Exercise inputs -

*-*-*

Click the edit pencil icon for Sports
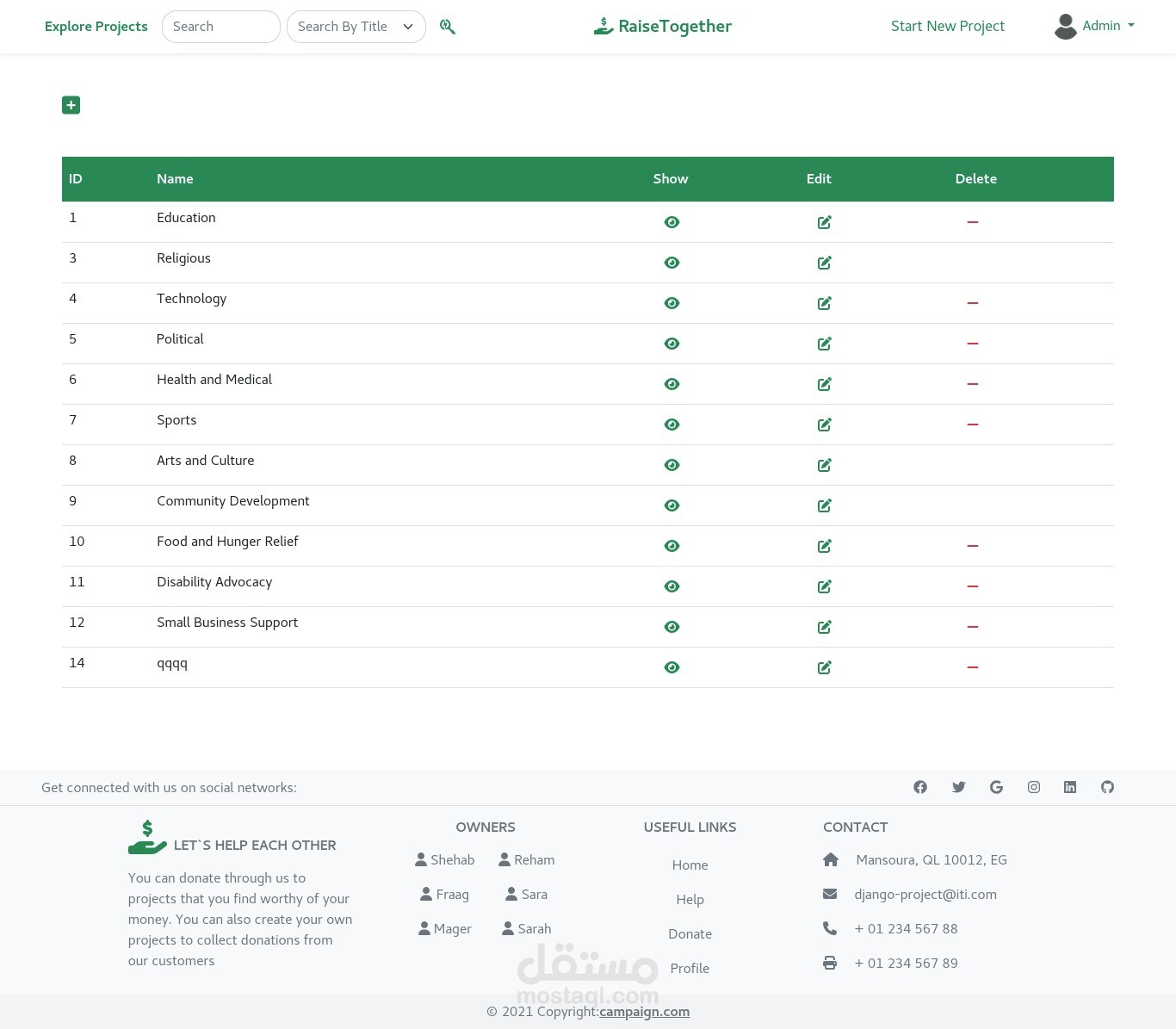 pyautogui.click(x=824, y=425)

*-*-*

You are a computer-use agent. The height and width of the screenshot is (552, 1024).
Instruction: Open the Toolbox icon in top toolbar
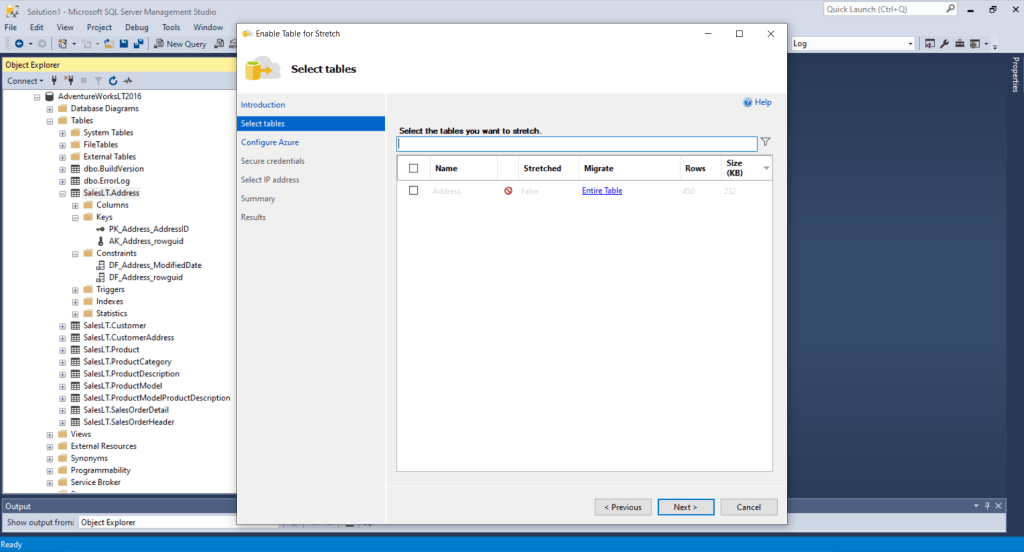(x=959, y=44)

*-*-*

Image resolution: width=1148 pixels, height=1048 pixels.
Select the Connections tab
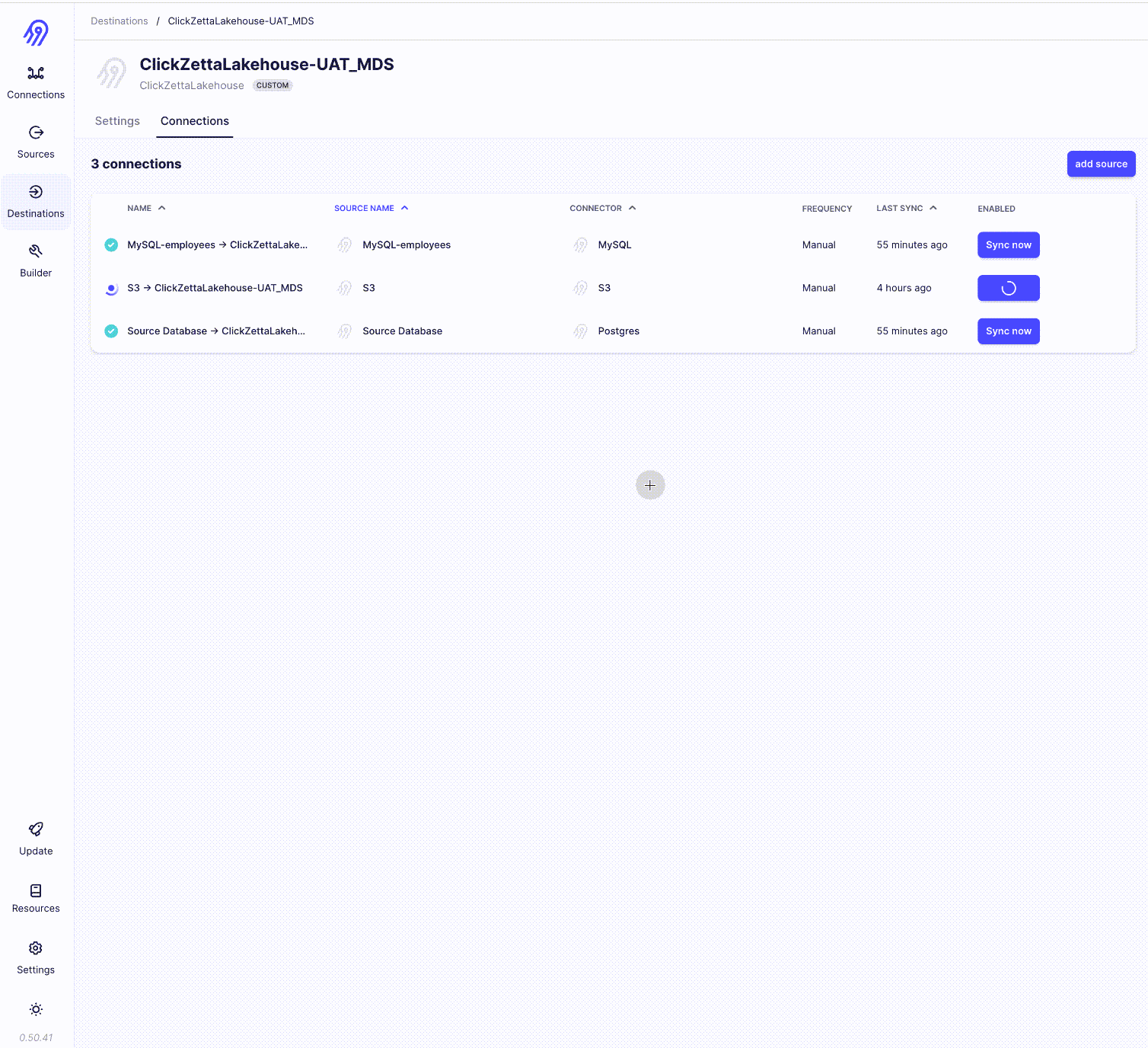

*-*-*

Exercise prompt - Beginning with the line containing "Image resolution: width=1148" in the material above, copy every line exactly until you have copied the line containing "Select the Connections tab".

Written reply -
Image resolution: width=1148 pixels, height=1048 pixels.
Select the Connections tab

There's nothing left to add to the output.